BEGIN Supplied material
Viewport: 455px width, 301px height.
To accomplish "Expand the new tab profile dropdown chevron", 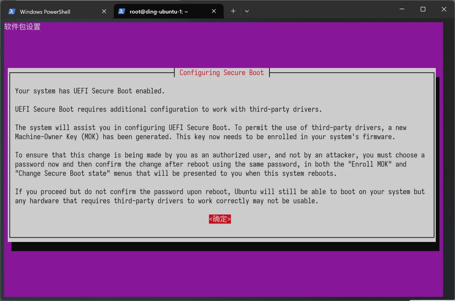I will (x=247, y=11).
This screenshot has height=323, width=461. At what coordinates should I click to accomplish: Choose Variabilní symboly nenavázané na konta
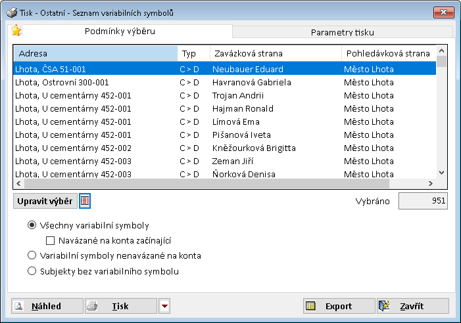point(32,255)
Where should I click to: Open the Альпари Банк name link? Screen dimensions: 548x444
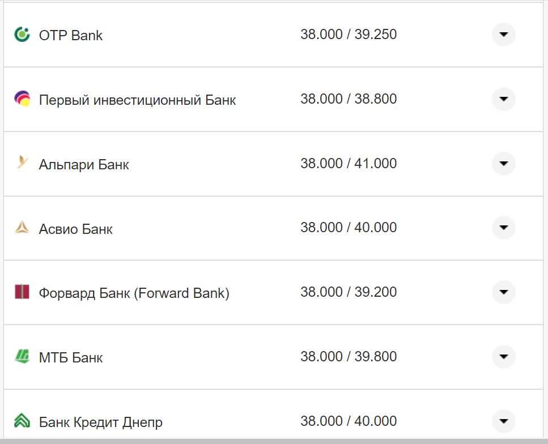[x=84, y=165]
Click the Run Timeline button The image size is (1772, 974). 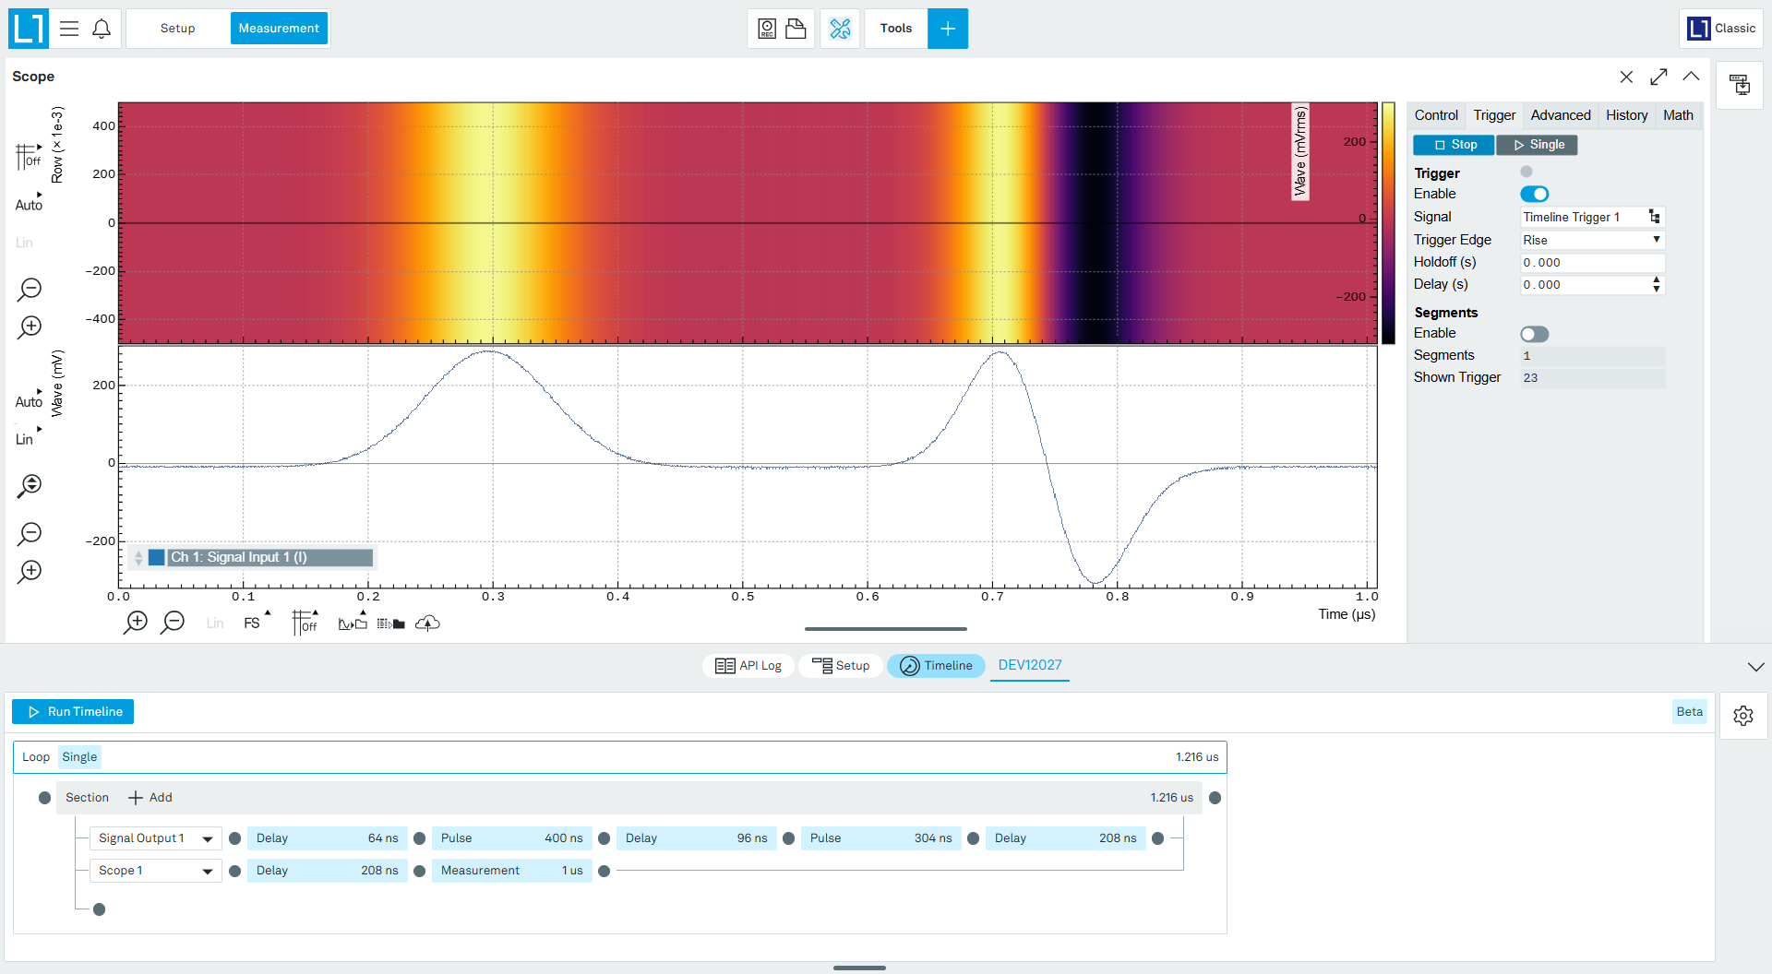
END Supplied material
■ **Request**: Reproduce everything from the line containing "This screenshot has" down to the end of the items, omitting the pictures.

■ **Completed exercise**:
This screenshot has height=323, width=461. At what coordinates should I click to accomplish: Choose Variabilní symboly nenavázané na konta
point(32,255)
Where should I click to: Open the Альпари Банк name link? Screen dimensions: 548x444
[x=84, y=165]
Click the Run Timeline button The image size is (1772, 974). 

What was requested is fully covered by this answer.